Nohant, 2 mars 1876.


Cher enfant,

Je vous ai écrit hier en courant, j’étais en retard. Ne vous ai-je pas fait de la peine ? J’en suis toute triste aujourd’hui. Tout cela est dur ; mais vous comprenez que je vous parle comme si je vous avais mis au monde. J’en ai bien dit d’autres à Maurice quand il avait les langueurs et les irrésolutions de votre âge. Il m’a écouté, il en a rappelé. Il s’est bien trouvé d’être un homme tout en restant un artiste. C’est là la grande question.

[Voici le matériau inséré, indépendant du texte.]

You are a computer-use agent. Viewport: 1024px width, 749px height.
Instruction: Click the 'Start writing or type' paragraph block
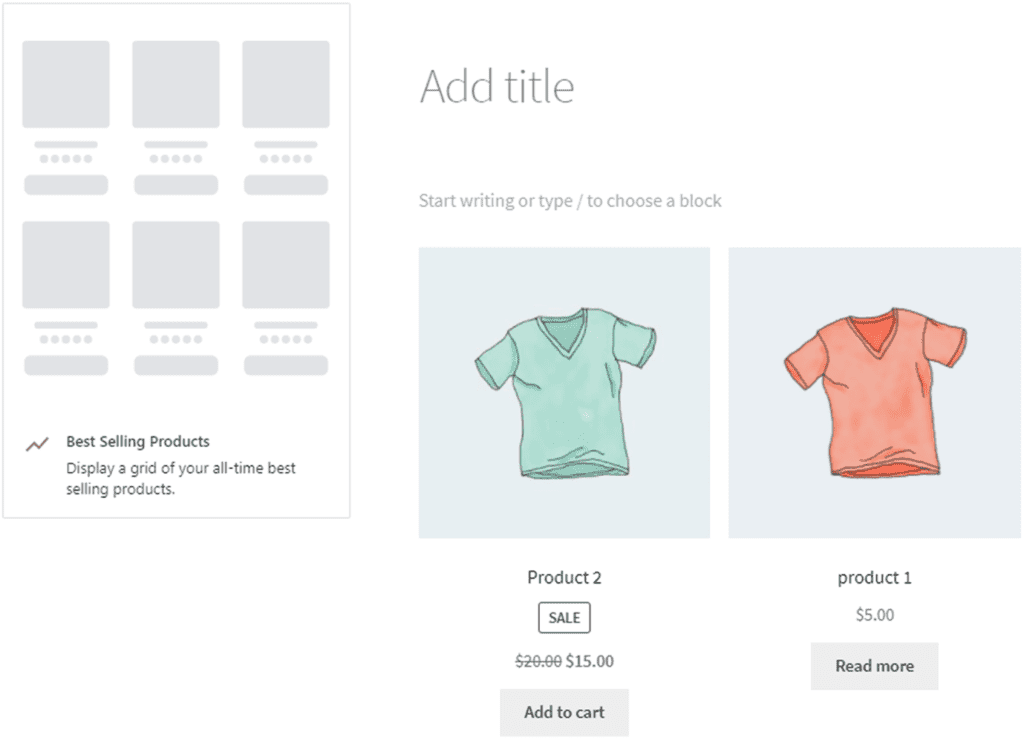coord(570,201)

Vous avez les instincts et les goûts de l’art ; mais vous pouvez constater à chaque instant, que l’artiste purement artiste est impuissant, c’est-à-dire médiocre, ou excessif, c’est-à-dire fou. Vous n’avez pas été poussé dès l’enfance par des instincts spéciaux et une direction exclusive à être peintre ou musicien. S’il vous fallait entrer à fond dans ces études, elles seraient aussi ardues que le Droit et demanderaient même beaucoup plus d’heures de travail.

Vous auriez devant vous dix ans de pioche avant d’être productif. Les études naturelles vous seront très bonnes, nécessaires même, si vous êtes écrivain.